I received an email from an engineer inquiring about my seminar, “Speaking with Confidence.” He told me he had to give a five-minute presentation to 50 people in four days. He wanted to know if I had time to help him get over his fear of speaking and boost his confidence. Did I have any tips to help him get over his anxiety about speaking?

How do you feel about making a public presentation? Are you scared speechless?

Speaking Tips To Make You Stand Out

While nobody can become a confident speaker overnight, here are a few speaking tips that will move you in the right direction.
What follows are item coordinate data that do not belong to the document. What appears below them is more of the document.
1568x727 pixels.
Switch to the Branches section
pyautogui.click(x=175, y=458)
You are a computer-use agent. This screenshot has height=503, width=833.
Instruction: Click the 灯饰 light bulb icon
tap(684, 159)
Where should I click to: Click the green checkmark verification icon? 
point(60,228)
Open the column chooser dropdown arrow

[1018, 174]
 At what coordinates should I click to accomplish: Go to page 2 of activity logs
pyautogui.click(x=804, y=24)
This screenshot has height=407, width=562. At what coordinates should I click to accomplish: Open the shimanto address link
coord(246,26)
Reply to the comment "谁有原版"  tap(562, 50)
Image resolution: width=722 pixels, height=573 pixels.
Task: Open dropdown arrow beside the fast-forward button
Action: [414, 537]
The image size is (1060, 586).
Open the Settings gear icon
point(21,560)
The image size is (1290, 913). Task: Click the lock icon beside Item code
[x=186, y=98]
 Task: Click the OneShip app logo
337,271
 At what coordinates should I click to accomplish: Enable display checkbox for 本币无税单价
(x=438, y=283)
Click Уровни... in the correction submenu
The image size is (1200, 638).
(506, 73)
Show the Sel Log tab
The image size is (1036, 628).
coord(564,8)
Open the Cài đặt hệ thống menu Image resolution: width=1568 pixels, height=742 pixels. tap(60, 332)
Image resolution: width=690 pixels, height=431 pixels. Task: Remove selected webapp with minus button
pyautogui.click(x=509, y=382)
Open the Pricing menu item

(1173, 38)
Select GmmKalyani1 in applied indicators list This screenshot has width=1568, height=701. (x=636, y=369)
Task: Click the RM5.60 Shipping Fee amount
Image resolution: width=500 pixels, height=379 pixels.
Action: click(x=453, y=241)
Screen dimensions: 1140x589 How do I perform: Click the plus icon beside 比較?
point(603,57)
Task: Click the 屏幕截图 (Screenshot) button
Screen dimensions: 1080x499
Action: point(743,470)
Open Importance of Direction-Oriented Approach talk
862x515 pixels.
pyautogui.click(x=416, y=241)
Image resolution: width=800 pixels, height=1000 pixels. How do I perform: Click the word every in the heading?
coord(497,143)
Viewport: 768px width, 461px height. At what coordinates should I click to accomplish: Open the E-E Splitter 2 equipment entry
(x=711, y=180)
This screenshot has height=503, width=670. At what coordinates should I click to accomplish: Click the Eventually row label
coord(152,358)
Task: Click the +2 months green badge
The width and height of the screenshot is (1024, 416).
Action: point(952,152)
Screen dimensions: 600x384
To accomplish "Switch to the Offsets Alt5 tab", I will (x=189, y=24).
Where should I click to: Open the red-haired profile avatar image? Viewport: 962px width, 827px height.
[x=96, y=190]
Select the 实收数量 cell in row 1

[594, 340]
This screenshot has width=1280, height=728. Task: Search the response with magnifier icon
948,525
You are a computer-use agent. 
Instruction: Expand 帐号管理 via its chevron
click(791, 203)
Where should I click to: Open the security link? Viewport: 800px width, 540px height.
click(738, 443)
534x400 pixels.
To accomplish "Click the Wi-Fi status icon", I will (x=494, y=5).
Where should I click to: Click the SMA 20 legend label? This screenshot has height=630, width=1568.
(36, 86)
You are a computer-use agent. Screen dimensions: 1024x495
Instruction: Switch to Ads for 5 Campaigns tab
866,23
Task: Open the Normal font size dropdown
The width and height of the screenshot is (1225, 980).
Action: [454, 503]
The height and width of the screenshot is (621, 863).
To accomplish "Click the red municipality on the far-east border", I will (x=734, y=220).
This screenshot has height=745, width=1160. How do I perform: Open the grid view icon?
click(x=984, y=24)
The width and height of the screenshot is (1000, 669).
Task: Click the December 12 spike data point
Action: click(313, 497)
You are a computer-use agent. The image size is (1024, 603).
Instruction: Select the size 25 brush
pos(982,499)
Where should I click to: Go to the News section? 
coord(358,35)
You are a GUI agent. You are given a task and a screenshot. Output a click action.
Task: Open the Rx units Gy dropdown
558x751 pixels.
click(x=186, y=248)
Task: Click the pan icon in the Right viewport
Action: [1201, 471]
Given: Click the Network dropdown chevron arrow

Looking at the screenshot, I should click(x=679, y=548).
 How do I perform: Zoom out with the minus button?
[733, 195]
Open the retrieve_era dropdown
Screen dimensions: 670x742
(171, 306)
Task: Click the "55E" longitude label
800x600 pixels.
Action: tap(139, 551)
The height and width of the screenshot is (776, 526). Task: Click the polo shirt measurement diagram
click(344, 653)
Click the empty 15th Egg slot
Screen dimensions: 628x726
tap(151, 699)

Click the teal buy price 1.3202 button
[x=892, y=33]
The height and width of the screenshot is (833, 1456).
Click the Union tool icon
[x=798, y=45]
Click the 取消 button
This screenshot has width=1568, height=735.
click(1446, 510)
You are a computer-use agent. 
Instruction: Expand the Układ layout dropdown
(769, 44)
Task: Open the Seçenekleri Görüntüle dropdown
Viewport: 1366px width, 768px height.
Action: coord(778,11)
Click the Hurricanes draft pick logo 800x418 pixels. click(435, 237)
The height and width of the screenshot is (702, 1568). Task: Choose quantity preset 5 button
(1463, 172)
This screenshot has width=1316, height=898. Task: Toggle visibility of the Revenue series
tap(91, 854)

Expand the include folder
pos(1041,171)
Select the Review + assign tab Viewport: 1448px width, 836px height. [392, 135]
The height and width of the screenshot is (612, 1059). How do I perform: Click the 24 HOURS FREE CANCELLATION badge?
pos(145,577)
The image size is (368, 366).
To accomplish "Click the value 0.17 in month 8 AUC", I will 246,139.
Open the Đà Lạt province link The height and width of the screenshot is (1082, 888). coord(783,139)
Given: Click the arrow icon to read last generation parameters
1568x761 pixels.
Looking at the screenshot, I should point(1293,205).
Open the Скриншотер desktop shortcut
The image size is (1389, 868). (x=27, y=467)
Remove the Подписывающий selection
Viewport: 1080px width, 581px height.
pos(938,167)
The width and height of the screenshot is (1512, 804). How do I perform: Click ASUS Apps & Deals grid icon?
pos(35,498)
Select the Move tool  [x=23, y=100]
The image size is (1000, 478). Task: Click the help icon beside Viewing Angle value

  1. A five-minute speech is actually quite easy. Think about it by breaking it down into its separate parts. All you need is an opening sentence, three-points (with three stories), and a close. To get over the fear (and I recommend this for any length of speech), set a timer and stand in front of a mirror.  Using only your outline, rehearse your talk until you have it memorized. Your three points should “flow” from your stories.
  2. While it’s important to memorize your opening and closing sentences, you don’t need to remember the stories word-for-word. Think of giving your speech like telling your favorite joke, in which the key elements are the setup and the punch line. The middle part supports the build-up to your conclusion. And by the way, a well-rehearsed joke can be a great opener!
  3. Avoid using notes so that you can look directly at your audience while you speak. Look right into your listeners’ eyes and when you focus on someone, do so for at least three seconds. The words you say aren’t nearly as important as how you say them.
  4. Don’t spend hours rehearsing details.  Keep voicing your ideas until you feel that the speech flows. Each time you feel a wave of anxiety, find a quiet space to go over your speech. Your confidence will build!

In my friend’s post-speech response he emailed, “It went better than I expected. I heard positive feedback from most people in the audience. There was, of course, one person who offered criticism.  He thought I looked “extremely tense.”  I replied, ‘Yeah…I was,’ but I thought to myself, I’d like to see him try and do it better.”